# TASK TO CARRY OUT:
One number is the whole answer: the tally of lines in the records below that contain "menu".

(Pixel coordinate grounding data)
────────────────────────────────────────
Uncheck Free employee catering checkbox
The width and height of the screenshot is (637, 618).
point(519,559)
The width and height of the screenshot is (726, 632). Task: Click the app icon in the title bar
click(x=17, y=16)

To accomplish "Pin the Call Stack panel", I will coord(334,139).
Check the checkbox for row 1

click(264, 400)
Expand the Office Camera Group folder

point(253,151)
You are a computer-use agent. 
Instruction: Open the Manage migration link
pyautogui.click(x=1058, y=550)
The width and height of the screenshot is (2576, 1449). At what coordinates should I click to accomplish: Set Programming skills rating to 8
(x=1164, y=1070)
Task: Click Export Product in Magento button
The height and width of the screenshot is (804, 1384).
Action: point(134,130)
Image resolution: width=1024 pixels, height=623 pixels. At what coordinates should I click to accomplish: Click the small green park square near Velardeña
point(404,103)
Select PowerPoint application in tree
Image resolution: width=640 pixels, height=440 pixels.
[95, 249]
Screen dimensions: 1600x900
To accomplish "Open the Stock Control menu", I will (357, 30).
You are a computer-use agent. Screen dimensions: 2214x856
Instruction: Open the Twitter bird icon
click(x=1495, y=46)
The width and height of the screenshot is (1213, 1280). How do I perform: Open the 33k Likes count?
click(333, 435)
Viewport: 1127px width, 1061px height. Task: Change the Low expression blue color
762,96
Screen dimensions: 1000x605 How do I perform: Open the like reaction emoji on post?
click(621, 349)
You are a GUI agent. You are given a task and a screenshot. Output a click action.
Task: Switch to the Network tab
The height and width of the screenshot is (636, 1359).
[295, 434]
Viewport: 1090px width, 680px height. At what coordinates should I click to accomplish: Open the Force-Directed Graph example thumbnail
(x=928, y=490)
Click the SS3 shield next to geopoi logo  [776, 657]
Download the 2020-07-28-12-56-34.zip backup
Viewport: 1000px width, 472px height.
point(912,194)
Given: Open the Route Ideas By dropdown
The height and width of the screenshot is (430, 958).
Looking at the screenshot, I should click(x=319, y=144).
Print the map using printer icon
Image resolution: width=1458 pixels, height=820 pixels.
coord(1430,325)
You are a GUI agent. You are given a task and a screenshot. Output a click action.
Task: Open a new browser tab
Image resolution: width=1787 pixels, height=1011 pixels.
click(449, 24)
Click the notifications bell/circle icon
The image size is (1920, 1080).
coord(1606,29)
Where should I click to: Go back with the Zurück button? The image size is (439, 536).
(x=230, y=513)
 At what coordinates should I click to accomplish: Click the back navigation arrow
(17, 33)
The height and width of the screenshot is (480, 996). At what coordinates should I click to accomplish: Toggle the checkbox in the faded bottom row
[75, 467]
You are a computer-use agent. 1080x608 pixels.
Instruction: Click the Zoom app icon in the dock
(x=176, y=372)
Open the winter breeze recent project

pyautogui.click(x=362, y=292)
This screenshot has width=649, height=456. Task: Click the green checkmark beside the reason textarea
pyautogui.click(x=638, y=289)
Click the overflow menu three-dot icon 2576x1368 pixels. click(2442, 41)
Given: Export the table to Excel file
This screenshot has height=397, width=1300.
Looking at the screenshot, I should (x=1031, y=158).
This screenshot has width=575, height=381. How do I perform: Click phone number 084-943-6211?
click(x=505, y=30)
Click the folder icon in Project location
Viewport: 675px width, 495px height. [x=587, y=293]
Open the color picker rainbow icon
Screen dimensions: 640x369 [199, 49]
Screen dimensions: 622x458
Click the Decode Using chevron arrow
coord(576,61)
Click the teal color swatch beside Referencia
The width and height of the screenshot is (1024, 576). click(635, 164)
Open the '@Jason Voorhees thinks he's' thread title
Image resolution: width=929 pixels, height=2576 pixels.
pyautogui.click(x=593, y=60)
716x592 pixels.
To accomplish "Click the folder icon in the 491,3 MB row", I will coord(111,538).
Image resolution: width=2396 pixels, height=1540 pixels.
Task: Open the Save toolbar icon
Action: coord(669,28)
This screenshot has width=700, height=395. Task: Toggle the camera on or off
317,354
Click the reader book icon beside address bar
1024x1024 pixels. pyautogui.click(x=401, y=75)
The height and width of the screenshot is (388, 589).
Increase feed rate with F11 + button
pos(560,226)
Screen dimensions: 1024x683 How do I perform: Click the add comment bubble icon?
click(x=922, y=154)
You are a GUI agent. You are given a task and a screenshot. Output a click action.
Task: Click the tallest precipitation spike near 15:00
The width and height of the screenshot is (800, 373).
────────────────────────────────────────
# WRITTEN ANSWER:
2